Publication Details
Abstract
This study investigates the determinants of micro and small agribusiness performance in Anambra State, Nigeria, using a sample of 348 respondents drawn from agribusiness owners across the state. Guided by the Resource-Based View (RBV) theory, the research identifies factors influencing agribusiness performance, including access to finance, market connectivity, technology adoption, labour productivity, input availability, business management skills, policy environment, infrastructure, environmental conditions, cooperative membership, extension services, cultural norms, and insurance availability. Data were analyzed using simple percentages for demographic profiling, mean and standard deviation for descriptive analysis of objectives, and factor analysis to test hypotheses.

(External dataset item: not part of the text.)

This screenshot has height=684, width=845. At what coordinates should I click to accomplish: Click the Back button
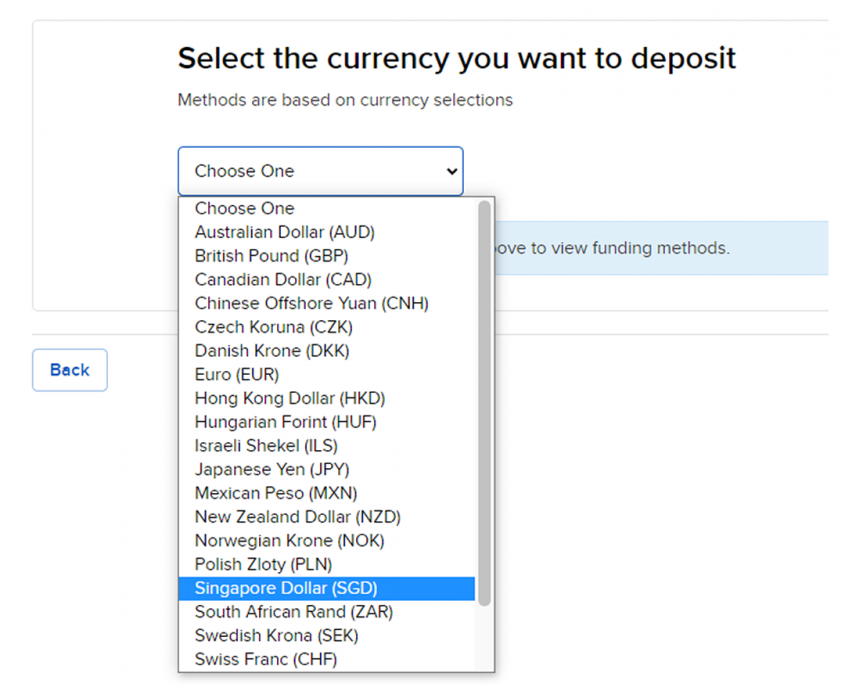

Preliminary findings reveal that access to finance (mean = 4.32, SD = 0.87), market connectivity (mean = 4.21, SD = 0.91), and technology adoption (mean = 4.15, SD = 0.84) are the most significant determinants of performance. Factor analysis explains 67.3% of the variance in agribusiness performance, with "financial resources" emerging as the most impactful factor (factor loading = 0.78). Hypothesis testing indicates a significant positive relationship between these determinants and business performance (p < 0.05). The study concludes that strengthening financial accessibility, improving market infrastructure, and promoting technology adoption are critical to enhancing agribusiness productivity. It recommends targeted policies to increase financial inclusion, invest in rural market facilities, and provide subsidized modern farming equipment. These findings have significant implications for economic growth, highlighting the role of agribusiness in reducing unemployment, improving food security, and fostering rural development.